■ REQUIRED WORK
Copy out word for word everything from the row containing "Where should I click to: Toggle" down to the row containing "(x=445, y=365)", including both of those rows.

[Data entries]
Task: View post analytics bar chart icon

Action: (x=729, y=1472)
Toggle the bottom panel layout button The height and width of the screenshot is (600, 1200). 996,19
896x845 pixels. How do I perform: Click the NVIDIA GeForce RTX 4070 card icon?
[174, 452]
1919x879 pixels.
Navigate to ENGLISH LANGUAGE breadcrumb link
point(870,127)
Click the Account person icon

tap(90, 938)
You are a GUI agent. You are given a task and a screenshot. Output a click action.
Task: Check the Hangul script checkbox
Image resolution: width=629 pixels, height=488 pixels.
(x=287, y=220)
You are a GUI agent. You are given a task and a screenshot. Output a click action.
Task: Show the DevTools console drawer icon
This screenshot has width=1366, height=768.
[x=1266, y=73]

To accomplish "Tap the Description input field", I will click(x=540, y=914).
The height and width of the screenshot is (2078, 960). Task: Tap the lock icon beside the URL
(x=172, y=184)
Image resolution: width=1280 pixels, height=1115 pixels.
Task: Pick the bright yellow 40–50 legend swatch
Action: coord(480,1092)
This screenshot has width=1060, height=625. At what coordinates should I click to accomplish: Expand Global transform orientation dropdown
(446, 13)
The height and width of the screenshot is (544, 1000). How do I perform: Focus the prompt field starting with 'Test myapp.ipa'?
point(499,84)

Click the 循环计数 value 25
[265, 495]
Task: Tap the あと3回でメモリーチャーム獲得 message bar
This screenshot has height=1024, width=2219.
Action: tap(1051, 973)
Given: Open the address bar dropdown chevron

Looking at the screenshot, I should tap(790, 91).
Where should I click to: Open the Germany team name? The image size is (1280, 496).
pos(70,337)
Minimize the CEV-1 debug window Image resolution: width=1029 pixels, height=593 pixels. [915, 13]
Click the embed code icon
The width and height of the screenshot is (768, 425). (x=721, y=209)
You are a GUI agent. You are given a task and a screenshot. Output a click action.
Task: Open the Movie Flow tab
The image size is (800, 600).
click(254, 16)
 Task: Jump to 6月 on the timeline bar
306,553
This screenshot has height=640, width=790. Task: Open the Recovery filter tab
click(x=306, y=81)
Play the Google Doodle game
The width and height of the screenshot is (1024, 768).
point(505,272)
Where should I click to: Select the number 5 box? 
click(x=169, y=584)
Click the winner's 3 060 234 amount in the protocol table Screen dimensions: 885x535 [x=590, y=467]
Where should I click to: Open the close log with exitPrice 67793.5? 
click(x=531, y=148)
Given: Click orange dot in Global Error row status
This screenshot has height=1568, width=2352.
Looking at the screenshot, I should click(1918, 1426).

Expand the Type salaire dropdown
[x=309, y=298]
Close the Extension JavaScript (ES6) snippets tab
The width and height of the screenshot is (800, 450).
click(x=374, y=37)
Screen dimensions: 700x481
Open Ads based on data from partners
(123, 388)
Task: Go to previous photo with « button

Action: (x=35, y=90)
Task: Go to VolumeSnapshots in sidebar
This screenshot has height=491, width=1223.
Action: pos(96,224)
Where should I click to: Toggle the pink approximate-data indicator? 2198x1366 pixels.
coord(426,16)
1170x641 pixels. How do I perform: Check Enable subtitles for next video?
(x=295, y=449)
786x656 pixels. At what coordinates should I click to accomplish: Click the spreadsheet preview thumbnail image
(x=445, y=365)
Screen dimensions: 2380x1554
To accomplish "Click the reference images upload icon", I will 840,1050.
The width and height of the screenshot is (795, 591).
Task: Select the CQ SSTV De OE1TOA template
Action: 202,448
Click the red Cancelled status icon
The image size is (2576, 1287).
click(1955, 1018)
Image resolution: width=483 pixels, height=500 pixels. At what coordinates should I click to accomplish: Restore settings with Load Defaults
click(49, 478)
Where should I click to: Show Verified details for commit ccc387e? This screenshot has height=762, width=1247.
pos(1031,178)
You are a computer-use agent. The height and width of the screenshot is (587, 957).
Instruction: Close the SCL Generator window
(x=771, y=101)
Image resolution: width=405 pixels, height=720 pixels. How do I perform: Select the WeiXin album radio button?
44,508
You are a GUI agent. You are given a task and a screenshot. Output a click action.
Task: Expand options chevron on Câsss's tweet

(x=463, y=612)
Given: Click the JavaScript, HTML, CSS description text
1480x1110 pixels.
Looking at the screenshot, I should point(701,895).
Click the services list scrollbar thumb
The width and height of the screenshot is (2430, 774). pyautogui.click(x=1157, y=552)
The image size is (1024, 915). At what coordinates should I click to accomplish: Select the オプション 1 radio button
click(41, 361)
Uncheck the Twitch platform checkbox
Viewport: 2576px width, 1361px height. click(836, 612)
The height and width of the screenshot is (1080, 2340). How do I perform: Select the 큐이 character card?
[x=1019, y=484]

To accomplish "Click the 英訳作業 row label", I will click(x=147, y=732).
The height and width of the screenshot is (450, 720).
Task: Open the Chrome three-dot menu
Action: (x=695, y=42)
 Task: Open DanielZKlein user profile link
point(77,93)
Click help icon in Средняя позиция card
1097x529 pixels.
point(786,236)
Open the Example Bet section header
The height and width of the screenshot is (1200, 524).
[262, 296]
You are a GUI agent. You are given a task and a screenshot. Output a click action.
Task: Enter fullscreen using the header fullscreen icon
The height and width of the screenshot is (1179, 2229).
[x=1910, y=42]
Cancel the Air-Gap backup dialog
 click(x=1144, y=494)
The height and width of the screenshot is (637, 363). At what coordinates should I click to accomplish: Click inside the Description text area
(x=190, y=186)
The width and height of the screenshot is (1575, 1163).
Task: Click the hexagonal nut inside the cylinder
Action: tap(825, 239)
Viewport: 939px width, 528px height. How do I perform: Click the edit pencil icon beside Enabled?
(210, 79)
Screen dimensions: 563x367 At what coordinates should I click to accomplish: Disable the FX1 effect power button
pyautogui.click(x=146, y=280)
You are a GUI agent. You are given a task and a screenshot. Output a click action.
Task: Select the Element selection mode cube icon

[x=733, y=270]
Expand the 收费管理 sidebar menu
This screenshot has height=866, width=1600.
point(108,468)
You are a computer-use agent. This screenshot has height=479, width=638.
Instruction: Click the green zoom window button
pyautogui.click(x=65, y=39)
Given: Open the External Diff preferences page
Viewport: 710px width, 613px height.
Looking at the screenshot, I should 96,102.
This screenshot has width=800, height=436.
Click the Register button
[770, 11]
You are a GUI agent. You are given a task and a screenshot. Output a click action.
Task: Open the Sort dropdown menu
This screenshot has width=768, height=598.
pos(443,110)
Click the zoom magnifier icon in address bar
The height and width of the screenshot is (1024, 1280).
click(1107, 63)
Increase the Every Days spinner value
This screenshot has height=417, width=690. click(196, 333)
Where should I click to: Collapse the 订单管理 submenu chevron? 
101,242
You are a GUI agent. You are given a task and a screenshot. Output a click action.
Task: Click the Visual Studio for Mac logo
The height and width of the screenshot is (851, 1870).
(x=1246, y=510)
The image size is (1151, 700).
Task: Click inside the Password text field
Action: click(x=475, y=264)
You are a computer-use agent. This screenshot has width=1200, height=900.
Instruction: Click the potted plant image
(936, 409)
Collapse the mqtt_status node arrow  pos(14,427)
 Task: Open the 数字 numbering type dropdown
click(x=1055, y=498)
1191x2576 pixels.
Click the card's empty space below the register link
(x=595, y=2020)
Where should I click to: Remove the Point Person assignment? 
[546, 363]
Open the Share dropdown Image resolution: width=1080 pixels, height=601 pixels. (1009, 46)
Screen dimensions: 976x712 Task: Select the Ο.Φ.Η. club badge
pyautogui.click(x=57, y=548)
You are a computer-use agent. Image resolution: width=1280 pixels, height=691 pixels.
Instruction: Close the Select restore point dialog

■ COMPLETED TASK
Where should I click to: Toggle the pink approximate-data indicator? 2198x1366 pixels.
coord(426,16)
1170x641 pixels. How do I perform: Check Enable subtitles for next video?
(x=295, y=449)
786x656 pixels. At what coordinates should I click to accomplish: Click the spreadsheet preview thumbnail image
(x=445, y=365)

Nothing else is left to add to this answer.